US Utility Business Model Woes

Jennifer Runyon is managing editor of RenewableEnergyWorld.com

Jennifer Runyon, managing editor of RenewableEnergyWorld.com, had a three minute conversation with Dr. Stephen Chu, former Energy Secretary that emphasized the need for electric generators and distributors to change their business model to reflect the addition of renewables, particularly solar PV, as a significant addition to the energy mix. Chu feels that utilities ought to own solar panels and energy storage systems that they put on their customers’ roofs and in their garages. He said if utilities could outfit homeowners with solar panels and a 5-kW battery system, they could continue selling that customer power just as they do now. The utility would own the system, maintain the system and the customer would have no out-of-pocket expenses for it other than continuing to buy power at the same rate or at perhaps an even lower rate. This would nicely fit into the TVA distributors future business model for distributed solar installations while preserving the distributor’s mission of providing their customer base with high quality, reliable electric power.

When it’s just a quarter or a half of one percent of a utility’s customers that have their own PV and are selling their solar power to the grid at the retail rate, the utility doesn’t care.

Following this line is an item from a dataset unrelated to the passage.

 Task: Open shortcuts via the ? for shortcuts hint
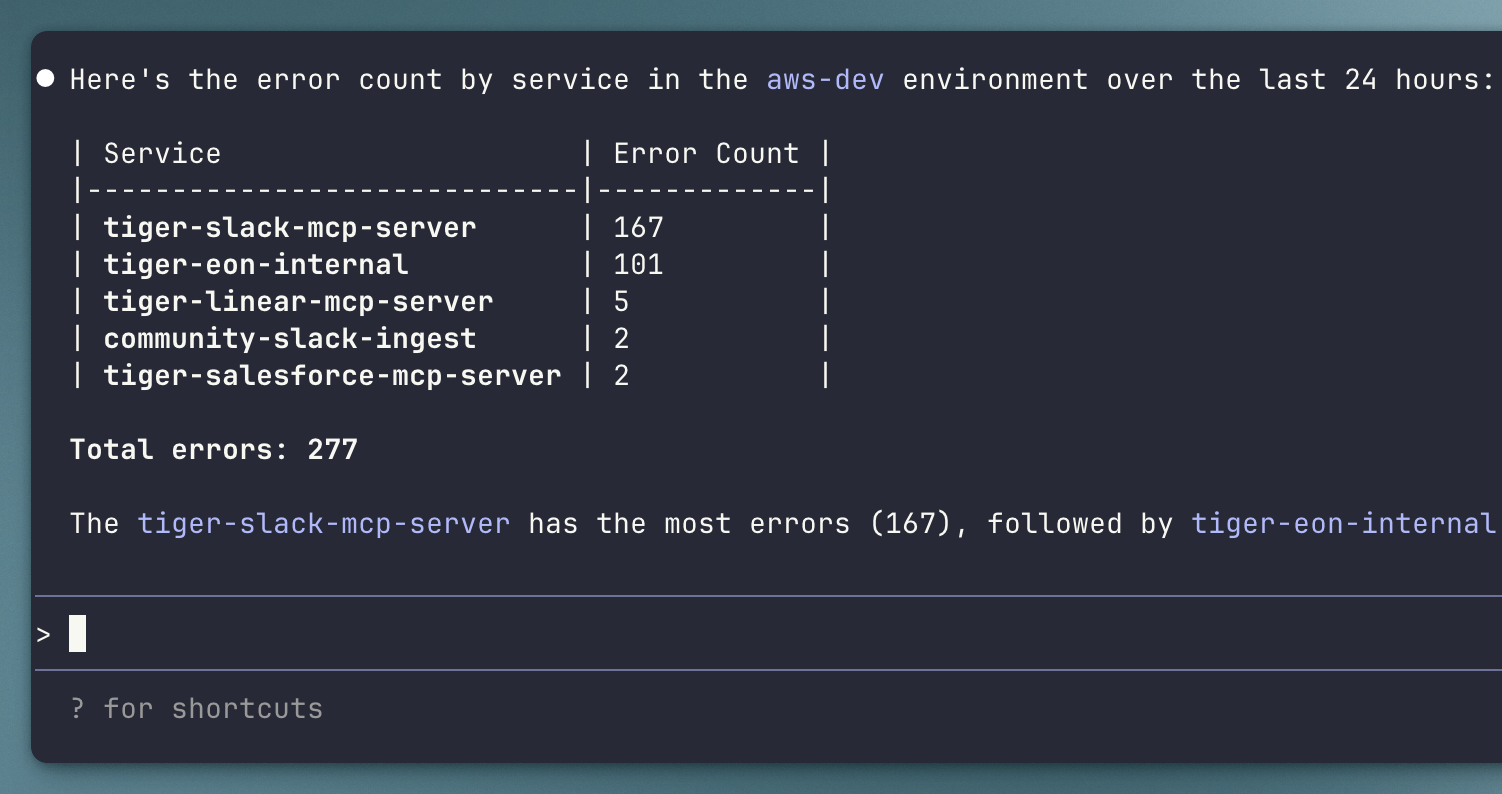point(196,708)
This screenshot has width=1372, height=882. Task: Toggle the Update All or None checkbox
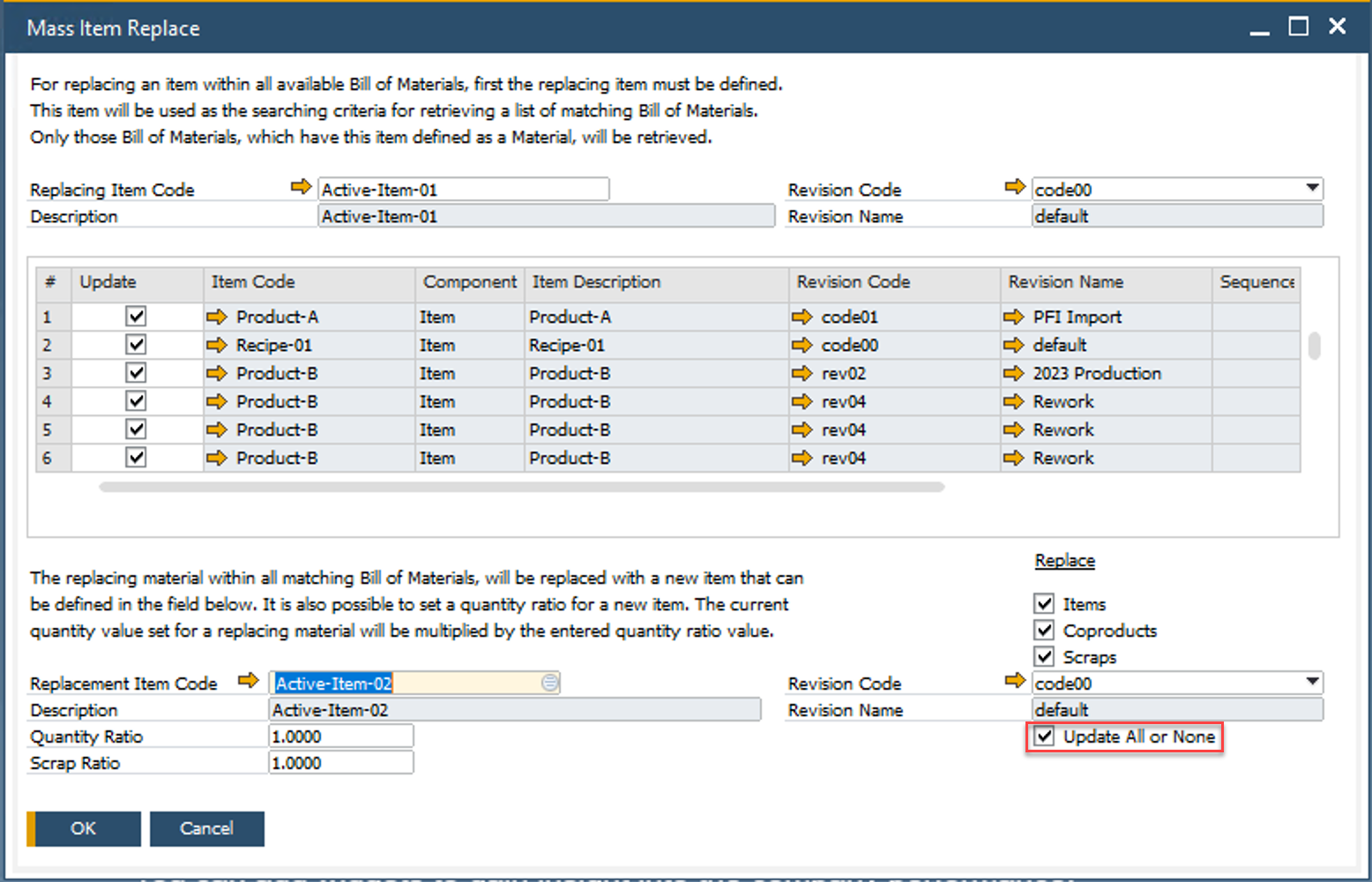[1045, 736]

But energy storage and PV panel costs are dropping, and once that percentage of utility customers’ that are zeroing out their bill goes to 5, 10 or 15 percent then “it’s a big deal” said Chu.

Chu said he told utilities that PV and energy storage is going to come and they should “form a new business model” NOW so that what today is a potential revenue loss, could become an area of growth for them in the future. Plus, he said this model would eventually lead to a more stable grid for us all.

TSEA’s suggested micro-investment model suggested for TVA would complement the distributor’s suggested model, supplying solar energy at the most affordable prices with ownership of large solar farms in the hands of the ratepayer investors. The TSEA model avoids having to loan money from banks; instead, it will earn interest on the monies deposited in investments increasing the income the ratepayer investors make. The question is whether TVA and its distributors will accept these business model changes.